Elaborating on the alleged apartheid-like COVID-19 enforcement, he partitioners wrote, "We also note with concern that while many other Ugandans are locked outside of the country, a few privileged citizens and their wives, children and distant relatives have been given special permission to return to Uganda while the airport and borders are legally closed.”
There have been media reports that the country’s notoriously corrupt foreign affairs minister, Sam Kutesa--in 2018 a U.S. federal court convicted a Chinese national of bribing Kutesa and Gen. Museveni$1 million which they split--wrote a letter to Ethiopian Airlines authorizing them to ignore the country’s ban on incoming passenger flights, to ferry the family of a business tycoon named Ben Kavuya from the U.S.
The petitioners further wrote: "Many other Ugandans especially students and traders who were caught off guard by the pandemic while abroad cannot return home despite the pain they are going through daily, including racial discrimination and harassment."

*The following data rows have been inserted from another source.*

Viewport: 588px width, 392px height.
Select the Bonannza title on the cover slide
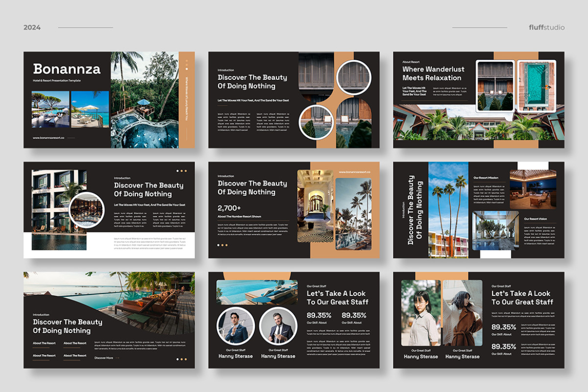(67, 69)
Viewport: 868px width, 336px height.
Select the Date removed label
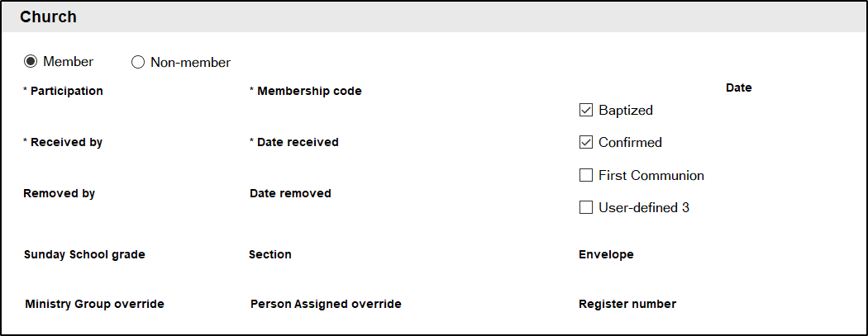point(290,193)
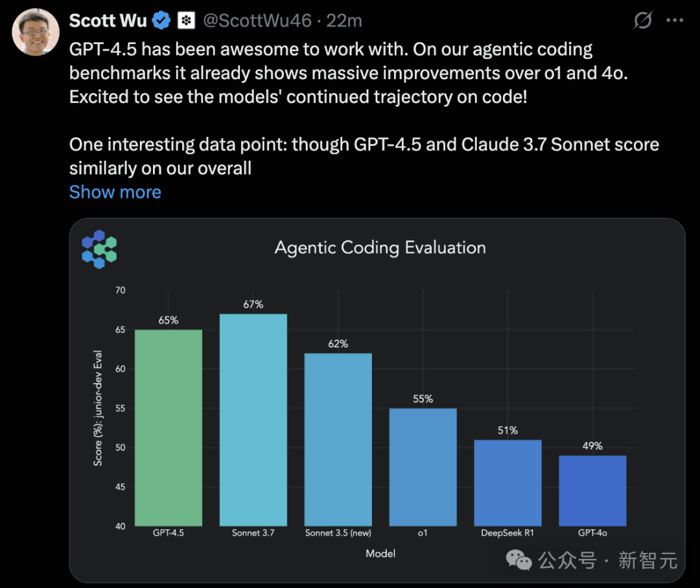The image size is (700, 588).
Task: Select the Sonnet 3.5 (new) bar
Action: (x=338, y=440)
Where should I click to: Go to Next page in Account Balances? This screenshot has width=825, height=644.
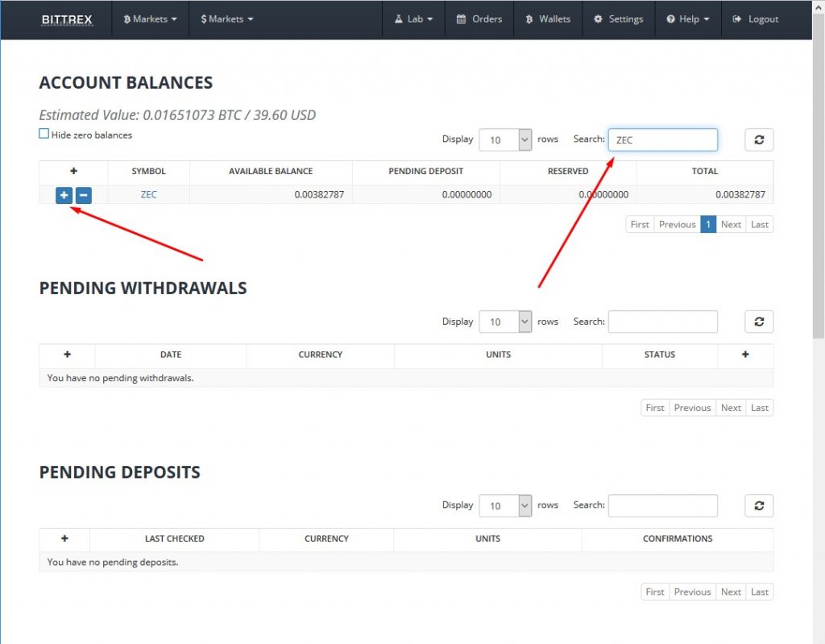pos(731,224)
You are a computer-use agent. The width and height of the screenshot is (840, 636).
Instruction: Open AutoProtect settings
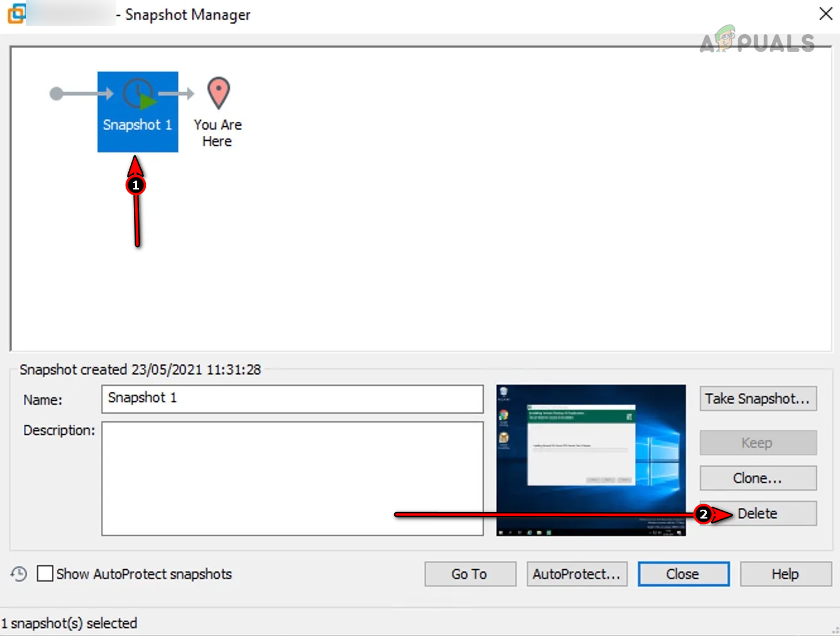coord(576,574)
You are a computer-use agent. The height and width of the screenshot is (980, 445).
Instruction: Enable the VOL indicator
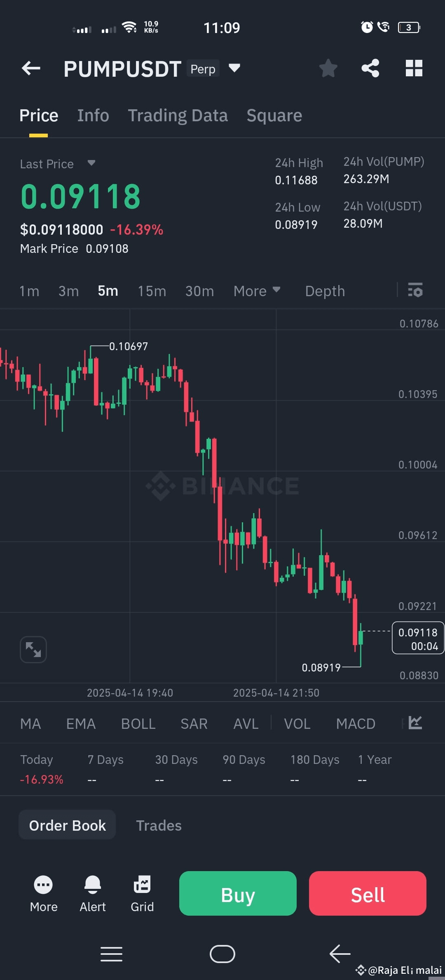tap(297, 723)
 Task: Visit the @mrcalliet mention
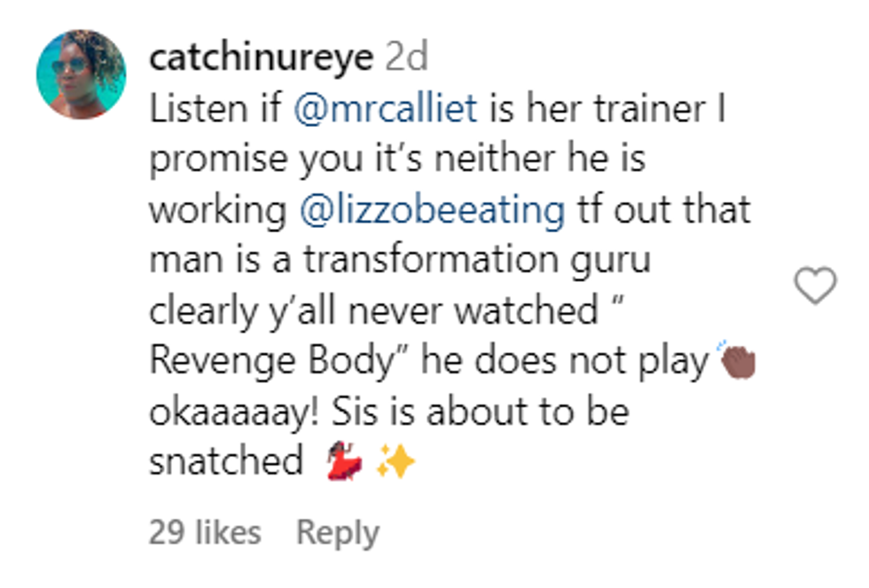[x=386, y=108]
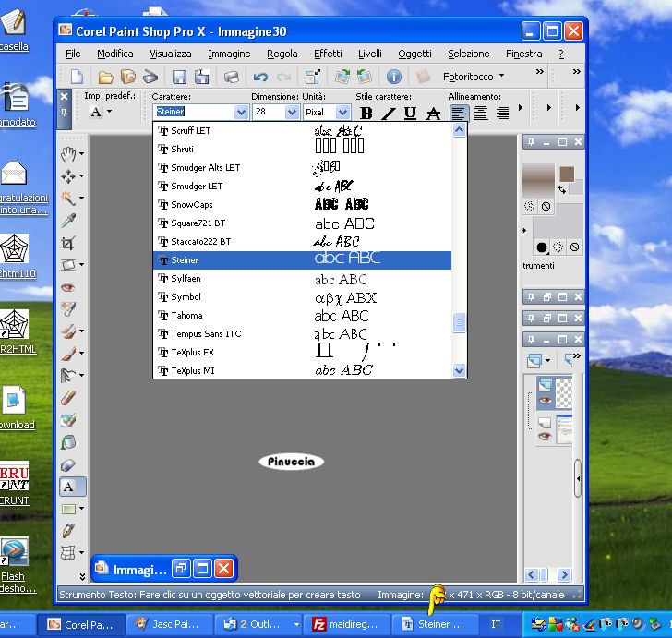
Task: Open the Unità Pixel dropdown
Action: click(342, 113)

Rather than have a selected discriminatory process, all Ugandans trapped overseas must be repatriated, the group demands.
Other demands include:
—Give all Ugandans food now. Immediately declare all religious and political party leaders across the divide "essential workers" and include them in the design and implementation of solutions for COVID-19 control, including the distribution of nutritive food to all in need and [those] have not yet received it.
—Lift the lockdown and adjust the curfew to start from 0900pm instead of 07:00 pm and distribute free masks for all so that they have more options to earn an honest livelihood while observing social distancing and other reasonable rules.
—Pardon and immediately release all political prisoners and the 7000 persons [number not independently verified] currently in detention for "violating" COVID-19 containment measures and related “crimes” and reunite families now.